The "99 Blues" can, however, strike you down without
so much as a warning. A tensed up batsman is particularly vulnerable
to this syndrome. The Aussie opener Matthew Elliott has the unique
record of being twice out on 199, while Don Bradman and Martin
Crowe are the only ones to have got to 299, the former of course
being unbeaten on that score.
Blewett, who played on, was a victim of nerves in the classical
style. Ganguly, who was playing to the sharp deadline of lunch,
by when the declaration would be effected, may have had an excuse.
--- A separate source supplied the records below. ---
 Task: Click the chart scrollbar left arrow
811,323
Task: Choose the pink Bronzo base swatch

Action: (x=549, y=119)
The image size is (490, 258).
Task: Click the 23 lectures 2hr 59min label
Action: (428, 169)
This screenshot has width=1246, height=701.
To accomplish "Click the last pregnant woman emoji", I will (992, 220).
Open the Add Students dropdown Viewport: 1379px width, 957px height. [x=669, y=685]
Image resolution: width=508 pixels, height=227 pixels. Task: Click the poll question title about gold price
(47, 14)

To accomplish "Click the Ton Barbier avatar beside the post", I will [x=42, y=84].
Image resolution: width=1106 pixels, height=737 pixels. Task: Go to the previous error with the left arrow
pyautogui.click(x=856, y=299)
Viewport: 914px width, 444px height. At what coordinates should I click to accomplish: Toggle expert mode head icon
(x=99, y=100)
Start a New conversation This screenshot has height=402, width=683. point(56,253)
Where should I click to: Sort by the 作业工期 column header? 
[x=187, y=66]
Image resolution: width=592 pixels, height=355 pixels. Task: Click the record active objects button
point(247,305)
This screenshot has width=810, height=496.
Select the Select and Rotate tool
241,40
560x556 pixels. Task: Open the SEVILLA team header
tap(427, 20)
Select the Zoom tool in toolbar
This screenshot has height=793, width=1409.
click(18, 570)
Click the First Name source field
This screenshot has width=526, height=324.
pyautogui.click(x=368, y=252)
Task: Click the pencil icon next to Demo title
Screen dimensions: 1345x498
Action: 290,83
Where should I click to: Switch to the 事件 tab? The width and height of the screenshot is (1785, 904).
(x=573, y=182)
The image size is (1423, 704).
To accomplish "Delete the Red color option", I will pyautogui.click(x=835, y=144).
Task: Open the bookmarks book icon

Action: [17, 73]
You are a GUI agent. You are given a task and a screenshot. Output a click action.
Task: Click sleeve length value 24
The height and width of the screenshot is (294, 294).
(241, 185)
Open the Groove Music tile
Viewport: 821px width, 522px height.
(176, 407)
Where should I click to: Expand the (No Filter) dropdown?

He was under greater pressure to get the much desired hundred,
which would have been his third in successive Tests, when he played
his most paying shot, the square drive, too far from his body
and became a strange victim to a catch to fly slip, a position
not normally employed in a Test match.
Bradman, the most wily batsman as well as the greatest ever, was
foxed on 299, stranded there as the tail gave way to South African
bowlers before he could notch up what would have been his second
triple ton.
Being the canny sort, he was looking for a single off the last
ball of an over but his partner, H M Thurlow, could not make his
crease. Bradman made his second triple hundred only in England
in 1934, and remains the only one batsman ever to have got past
300 twice in Test cricket.
The most cruel 99 in the history of cricket must, however, belong
to Geoffrey Boycott. He was left on 99, not by the tail depriving
him of company at a crucial time, but by a declaration made by
a captain who may have wished to drive home the point that cricket
is a team game.
It is not as if batsmen are unaware of the fact that their contributions
must be as relevant as possible to the game situation. It is just
that they pay so much attention to this particular landmark of
a century that sometimes, they forget everything else or even lose
their way and give in to the "99 Blues" as Blewett and
Ganguly did so very recently.
The Nervous 90s is a term statisticians love to use. There must
be something to that, too, as there are so many instances in Test
cricket of batsmen being stricken by heebie-jeebies when they
are close to a personal landmark.
Take the case of Rahul Dravid, one of India's very successful young
Test batsmen. He has been dismissed four times in the 90s. Having
crossed 50 as many as 11 times, Dravid has got past the century
mark only once and that was in the Johannesburg Test early this
year.
It is ironical that the celebrity who endorses a soft drink with
the line "You've got to keep a cool head" fails to
do just that when he gets into the 90s. Maybe, if batsmen did
not pressure themselves so much when nearing a century and get
ultra cautious and then foolishly adventurous, there would not
be so many falling in the dreaded 90s. But that is easier said
than done.
(Ed's note: After Mohan wrote this column, one more batsman went in the nineties, when Atapattu fell two short of the 100 in the Sri Lankan first innings at the Wankhede stadium. That makes four for the series, two of the places in the list claimed by Dravid, one by Ganguly, and Atapattu completing the line-up.)